***** Supplied data *****
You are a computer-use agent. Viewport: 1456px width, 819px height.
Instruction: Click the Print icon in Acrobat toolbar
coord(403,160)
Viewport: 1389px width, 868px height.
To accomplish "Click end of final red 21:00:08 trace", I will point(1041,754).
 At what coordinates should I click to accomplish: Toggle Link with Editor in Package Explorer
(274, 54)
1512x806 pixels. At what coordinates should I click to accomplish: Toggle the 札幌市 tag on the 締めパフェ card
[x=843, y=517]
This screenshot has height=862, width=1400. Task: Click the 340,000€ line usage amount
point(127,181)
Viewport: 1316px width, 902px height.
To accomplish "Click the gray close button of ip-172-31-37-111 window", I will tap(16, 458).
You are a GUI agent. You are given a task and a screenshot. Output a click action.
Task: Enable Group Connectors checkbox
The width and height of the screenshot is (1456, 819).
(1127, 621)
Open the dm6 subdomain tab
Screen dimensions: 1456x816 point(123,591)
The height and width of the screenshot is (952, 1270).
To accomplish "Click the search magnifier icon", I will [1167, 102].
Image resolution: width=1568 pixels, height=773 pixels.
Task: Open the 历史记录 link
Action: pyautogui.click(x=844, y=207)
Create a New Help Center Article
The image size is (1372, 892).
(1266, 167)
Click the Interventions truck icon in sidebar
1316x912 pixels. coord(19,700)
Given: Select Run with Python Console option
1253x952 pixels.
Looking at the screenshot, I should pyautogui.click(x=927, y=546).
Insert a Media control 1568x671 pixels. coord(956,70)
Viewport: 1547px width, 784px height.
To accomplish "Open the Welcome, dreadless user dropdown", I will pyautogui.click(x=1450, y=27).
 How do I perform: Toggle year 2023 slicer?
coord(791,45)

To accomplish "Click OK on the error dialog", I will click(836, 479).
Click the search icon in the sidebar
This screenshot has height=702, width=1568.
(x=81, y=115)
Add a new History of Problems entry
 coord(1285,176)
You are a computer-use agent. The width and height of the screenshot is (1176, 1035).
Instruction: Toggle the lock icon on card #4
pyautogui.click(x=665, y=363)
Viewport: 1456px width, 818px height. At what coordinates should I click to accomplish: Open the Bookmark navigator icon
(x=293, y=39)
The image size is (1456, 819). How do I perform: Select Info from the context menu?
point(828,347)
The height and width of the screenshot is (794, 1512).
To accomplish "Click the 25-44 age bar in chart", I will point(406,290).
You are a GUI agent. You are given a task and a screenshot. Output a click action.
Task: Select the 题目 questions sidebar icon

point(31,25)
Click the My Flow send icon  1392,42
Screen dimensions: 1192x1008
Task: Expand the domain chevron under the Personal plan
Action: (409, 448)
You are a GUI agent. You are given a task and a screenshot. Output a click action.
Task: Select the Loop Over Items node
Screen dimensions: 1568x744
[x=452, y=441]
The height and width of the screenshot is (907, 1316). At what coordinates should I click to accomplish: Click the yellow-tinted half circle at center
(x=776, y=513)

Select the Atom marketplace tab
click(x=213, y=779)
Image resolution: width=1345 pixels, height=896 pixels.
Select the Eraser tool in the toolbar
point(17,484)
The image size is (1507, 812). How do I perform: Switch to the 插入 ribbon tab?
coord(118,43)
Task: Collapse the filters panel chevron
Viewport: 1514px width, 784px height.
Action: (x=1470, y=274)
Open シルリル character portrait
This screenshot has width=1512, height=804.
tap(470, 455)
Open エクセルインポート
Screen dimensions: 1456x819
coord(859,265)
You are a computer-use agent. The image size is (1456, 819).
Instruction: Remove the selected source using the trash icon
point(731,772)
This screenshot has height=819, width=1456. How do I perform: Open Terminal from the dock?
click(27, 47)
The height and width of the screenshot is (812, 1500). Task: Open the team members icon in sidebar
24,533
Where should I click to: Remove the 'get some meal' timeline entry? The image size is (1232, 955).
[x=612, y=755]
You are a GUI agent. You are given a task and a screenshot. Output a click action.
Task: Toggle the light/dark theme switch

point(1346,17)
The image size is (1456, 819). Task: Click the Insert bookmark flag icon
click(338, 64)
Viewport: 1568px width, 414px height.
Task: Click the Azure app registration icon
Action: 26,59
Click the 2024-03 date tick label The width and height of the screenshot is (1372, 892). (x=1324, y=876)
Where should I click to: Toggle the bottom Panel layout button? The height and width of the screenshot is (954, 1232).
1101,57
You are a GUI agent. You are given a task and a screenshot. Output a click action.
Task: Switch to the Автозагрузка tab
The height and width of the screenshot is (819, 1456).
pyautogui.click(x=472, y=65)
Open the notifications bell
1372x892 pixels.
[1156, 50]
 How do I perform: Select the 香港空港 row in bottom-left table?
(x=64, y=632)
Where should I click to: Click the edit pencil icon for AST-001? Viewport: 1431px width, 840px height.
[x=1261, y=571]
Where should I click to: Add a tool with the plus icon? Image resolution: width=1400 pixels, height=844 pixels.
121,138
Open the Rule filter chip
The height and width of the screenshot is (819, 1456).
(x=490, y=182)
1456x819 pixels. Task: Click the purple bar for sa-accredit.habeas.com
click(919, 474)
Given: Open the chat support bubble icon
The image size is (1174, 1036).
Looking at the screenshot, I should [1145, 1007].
*****
What you need to do: Go through the entries above and restate each one exactly.

Reply:
You are a computer-use agent. Viewport: 1456px width, 819px height.
Instruction: Click the Print icon in Acrobat toolbar
coord(403,160)
Viewport: 1389px width, 868px height.
To accomplish "Click end of final red 21:00:08 trace", I will point(1041,754).
 At what coordinates should I click to accomplish: Toggle Link with Editor in Package Explorer
(274, 54)
1512x806 pixels. At what coordinates should I click to accomplish: Toggle the 札幌市 tag on the 締めパフェ card
[x=843, y=517]
This screenshot has height=862, width=1400. Task: Click the 340,000€ line usage amount
point(127,181)
Viewport: 1316px width, 902px height.
To accomplish "Click the gray close button of ip-172-31-37-111 window", I will tap(16, 458).
You are a GUI agent. You are given a task and a screenshot. Output a click action.
Task: Enable Group Connectors checkbox
The width and height of the screenshot is (1456, 819).
(1127, 621)
Open the dm6 subdomain tab
Screen dimensions: 1456x816 point(123,591)
The height and width of the screenshot is (952, 1270).
To accomplish "Click the search magnifier icon", I will [1167, 102].
Image resolution: width=1568 pixels, height=773 pixels.
Task: Open the 历史记录 link
Action: pyautogui.click(x=844, y=207)
Create a New Help Center Article
The image size is (1372, 892).
(1266, 167)
Click the Interventions truck icon in sidebar
1316x912 pixels. coord(19,700)
Given: Select Run with Python Console option
1253x952 pixels.
Looking at the screenshot, I should pyautogui.click(x=927, y=546).
Insert a Media control 1568x671 pixels. coord(956,70)
Viewport: 1547px width, 784px height.
To accomplish "Open the Welcome, dreadless user dropdown", I will pyautogui.click(x=1450, y=27).
 How do I perform: Toggle year 2023 slicer?
coord(791,45)

To accomplish "Click OK on the error dialog", I will click(836, 479).
Click the search icon in the sidebar
This screenshot has height=702, width=1568.
(x=81, y=115)
Add a new History of Problems entry
 coord(1285,176)
You are a computer-use agent. The width and height of the screenshot is (1176, 1035).
Instruction: Toggle the lock icon on card #4
pyautogui.click(x=665, y=363)
Viewport: 1456px width, 818px height. At what coordinates should I click to accomplish: Open the Bookmark navigator icon
(x=293, y=39)
The image size is (1456, 819). How do I perform: Select Info from the context menu?
point(828,347)
The height and width of the screenshot is (794, 1512).
To accomplish "Click the 25-44 age bar in chart", I will point(406,290).
You are a GUI agent. You are given a task and a screenshot. Output a click action.
Task: Select the 题目 questions sidebar icon

point(31,25)
Click the My Flow send icon  1392,42
Screen dimensions: 1192x1008
Task: Expand the domain chevron under the Personal plan
Action: (409, 448)
You are a GUI agent. You are given a task and a screenshot. Output a click action.
Task: Select the Loop Over Items node
Screen dimensions: 1568x744
[x=452, y=441]
The height and width of the screenshot is (907, 1316). At what coordinates should I click to accomplish: Click the yellow-tinted half circle at center
(x=776, y=513)

Select the Atom marketplace tab
click(x=213, y=779)
Image resolution: width=1345 pixels, height=896 pixels.
Select the Eraser tool in the toolbar
point(17,484)
The image size is (1507, 812). How do I perform: Switch to the 插入 ribbon tab?
coord(118,43)
Task: Collapse the filters panel chevron
Viewport: 1514px width, 784px height.
Action: (x=1470, y=274)
Open シルリル character portrait
This screenshot has width=1512, height=804.
tap(470, 455)
Open エクセルインポート
Screen dimensions: 1456x819
coord(859,265)
You are a computer-use agent. The image size is (1456, 819).
Instruction: Remove the selected source using the trash icon
point(731,772)
This screenshot has height=819, width=1456. How do I perform: Open Terminal from the dock?
click(27, 47)
The height and width of the screenshot is (812, 1500). Task: Open the team members icon in sidebar
24,533
Where should I click to: Remove the 'get some meal' timeline entry? The image size is (1232, 955).
[x=612, y=755]
You are a GUI agent. You are given a task and a screenshot. Output a click action.
Task: Toggle the light/dark theme switch

point(1346,17)
The image size is (1456, 819). Task: Click the Insert bookmark flag icon
click(338, 64)
Viewport: 1568px width, 414px height.
Task: Click the Azure app registration icon
Action: 26,59
Click the 2024-03 date tick label The width and height of the screenshot is (1372, 892). (x=1324, y=876)
Where should I click to: Toggle the bottom Panel layout button? The height and width of the screenshot is (954, 1232).
1101,57
You are a GUI agent. You are given a task and a screenshot. Output a click action.
Task: Switch to the Автозагрузка tab
The height and width of the screenshot is (819, 1456).
pyautogui.click(x=472, y=65)
Open the notifications bell
1372x892 pixels.
[1156, 50]
 How do I perform: Select the 香港空港 row in bottom-left table?
(x=64, y=632)
Where should I click to: Click the edit pencil icon for AST-001? Viewport: 1431px width, 840px height.
[x=1261, y=571]
Where should I click to: Add a tool with the plus icon? Image resolution: width=1400 pixels, height=844 pixels.
121,138
Open the Rule filter chip
The height and width of the screenshot is (819, 1456).
(x=490, y=182)
1456x819 pixels. Task: Click the purple bar for sa-accredit.habeas.com
click(919, 474)
Given: Open the chat support bubble icon
The image size is (1174, 1036).
Looking at the screenshot, I should [1145, 1007].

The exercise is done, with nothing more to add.